New Haven Register (Sunday) (New Haven, CT)
As Miller told its ghostly tale
Long Wharf play a ghost story in the Southern Gothic tradition
“Miller, Mississippi,” Boo Killebrew’s haunting play about institutionalized racism that officially opened Jan. 9 at Long Wharf Theatre, starts, appropriately enough, with maid Doris repeating an oft-told ghost story to the three, young children. John, 10, hangs on Doris’ every word while Becky, his younger sister, listens quietly and John, the oldest Miller child, lies on the bed stricken with disinterest.
As the African-American Doris, who is also the cook and moral center of the Miller family of Jackson, Mississippi, tells her story, one perceives her purpose in this ritual is not to merely entertain her charges at bedtime with Poe-like diversion, but rather to warn them of the real and present danger of ghosts in the very walls that protected and insulated the Millers during the Jim Crow era — as the play itself travels from 1960 to 1994.
While this seemingly innocent, opening scene unfolds, watch the attentive Becky. As the play settles in and Killebrew discloses the
Millers’ inability to keep in stride with the march of time, one realizes that young Becky is by now all too familiar with the family’s demons.
“Miller, Mississippi,” which continues through Feb. 3 at Long Wharf’s Stage II, is an epic ghost story that bravely scrutinizes and regularizes racism, using the fictitious yet palpably real Miller family, whose Baby Boomer progeny grow from adolescence to stone-cold adulthood. To Killebrew, who grew up in Gulfport, Mississippi, the ghosts are indistinguishable from the living.
It may even strike some theatergoers that, though under one roof, the Millers are bifurcated, with young, indiscreet John (Jacob Perkins) — the rebellious, impulsive zealot on social progress and racial equality — eager for greener pastures elsewhere. He’d like nothing better than to bring Becky (Leah Karpel) along, as he becomes aware of her victimization at the hands of the very real family ghosts as well as her reluctance to give up with her role in this living, Gothic nightmare. It’s a place in which clocks and calendars are simply set decoration for her, Tom (Roderick Hill) and their frozen mother Mildred (Charlotte Booker). They choose to hang onto vestiges of Jim Crow like an extra from “Titanic” hugging a secured table stem as the ship sinks.
As one observes at the abrupt end of the opening scene, playwright Killebrew deals with a very real problem in macabre and stylized fashion. In the best Southern Gothic tradition, she fantastically exaggerates the action in order for the audience to empathize with her characters. On the other hand, this device lends predictability, as the family members initially seem archetypical.
Since Killebrew chose to set her story over a 34-year stretch, time is short for full exploration. Yet she nonetheless manages to humanize the three children (not poor old Mildred, fossilized in the same chair, looking at the same, ignored televised news program and nursing the same two fingers of Beefeater as if stuck on a 90-second loop).
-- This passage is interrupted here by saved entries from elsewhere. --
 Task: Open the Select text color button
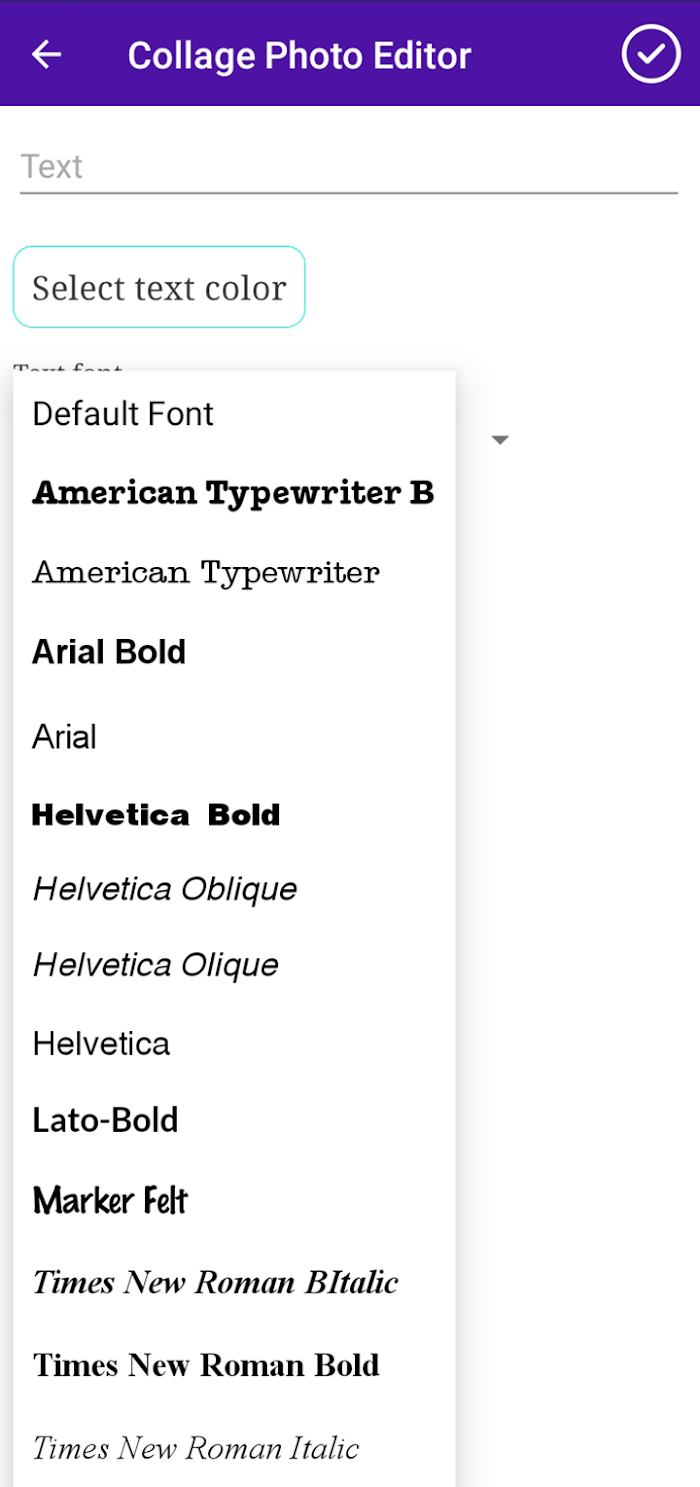159,287
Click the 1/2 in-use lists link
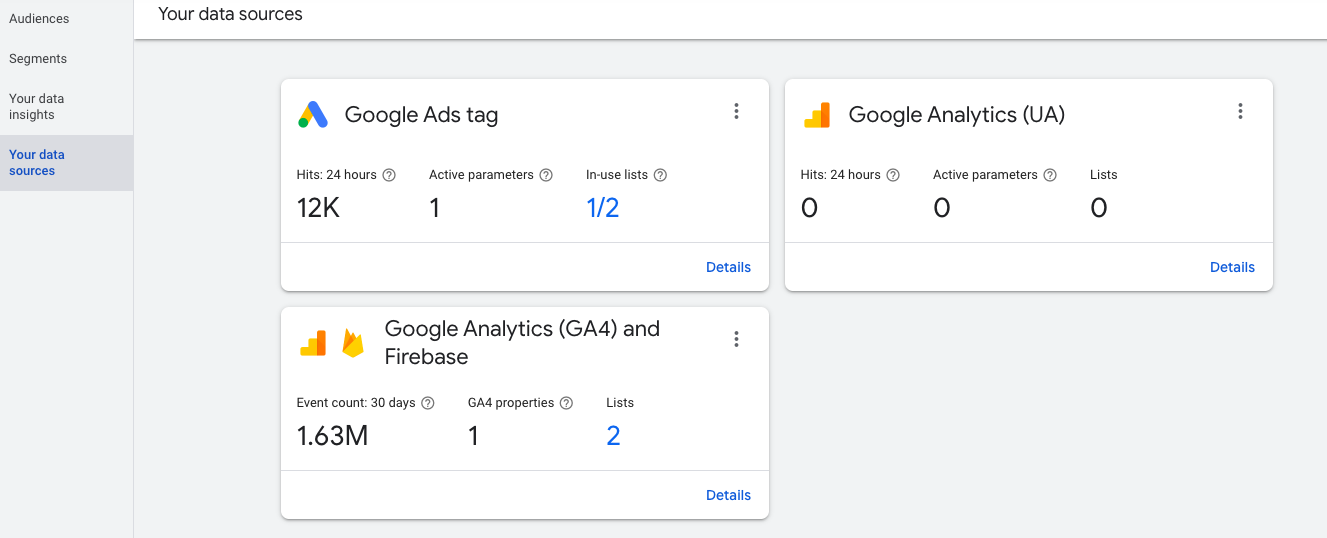Image resolution: width=1327 pixels, height=538 pixels. tap(603, 208)
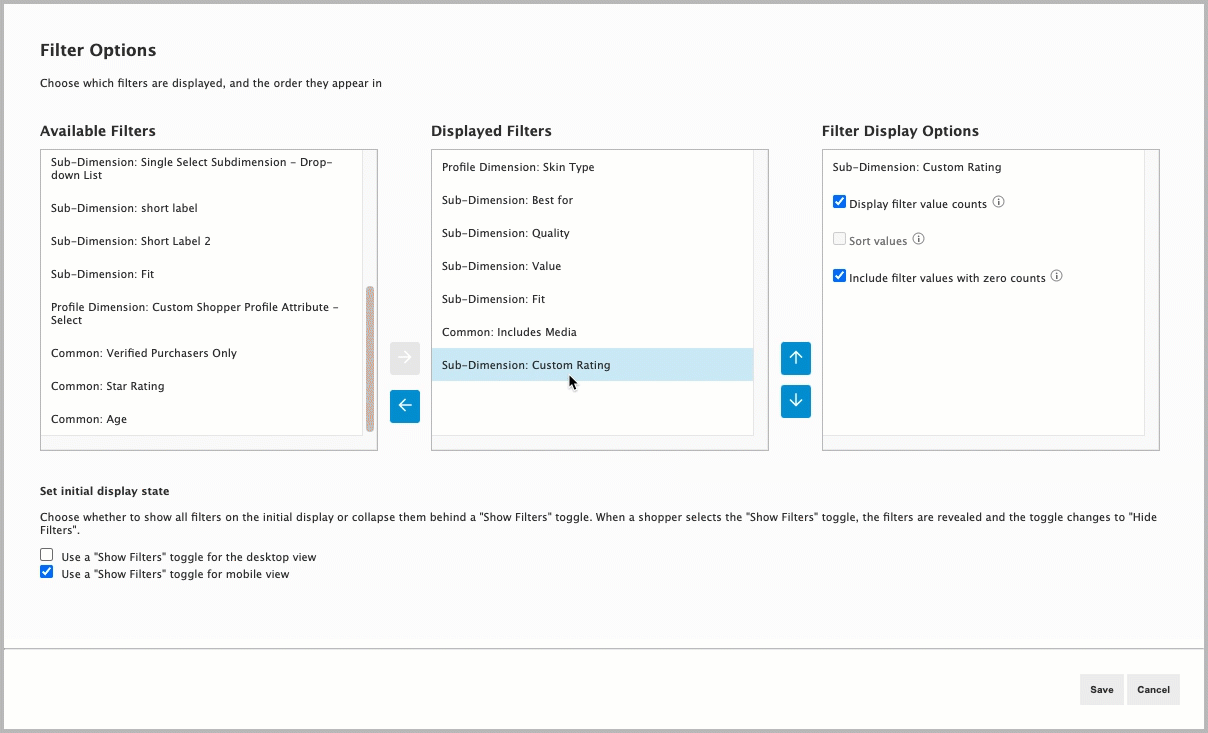Choose Sub-Dimension: Quality in Displayed Filters
This screenshot has height=733, width=1208.
[505, 233]
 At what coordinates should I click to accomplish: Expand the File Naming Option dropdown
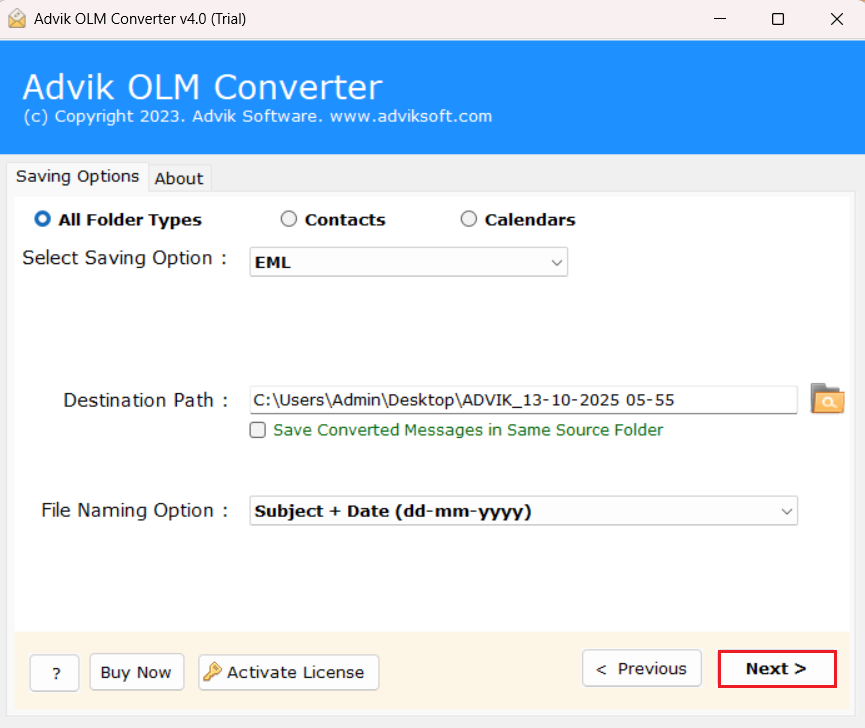(x=523, y=511)
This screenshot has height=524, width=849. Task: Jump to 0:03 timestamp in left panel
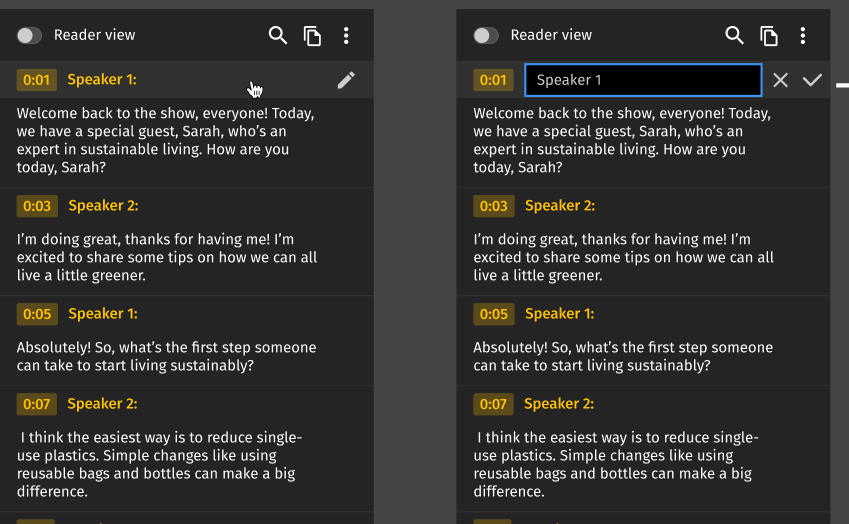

Hill, Karpel and Perkins have the daunting challenge
of playing kids (10-16 years old), a device that can work effectively yet seldom does. Under Lee Sunday Evans’ thoughtful direction, one never loses sight of the fact that adults are behaving like kids even if they are playing at it. Yet, as hinted earlier, the scene ends in such catastrophic madness that it’s over before we have time to mull over the matter. Overall, when all is done, the entire cast works very effectively and truthfully.
If all of this sounds a tad complicated or imaginative, remember that Killebrew exhibits no interest in kitchen-sink realism with “Miller, Mississippi.” This is, after all, a horrific ghost story concerning standardized racism, one that strikes the correct balance of realism and the macabre. It’s scary stuff, which is kind of the idea.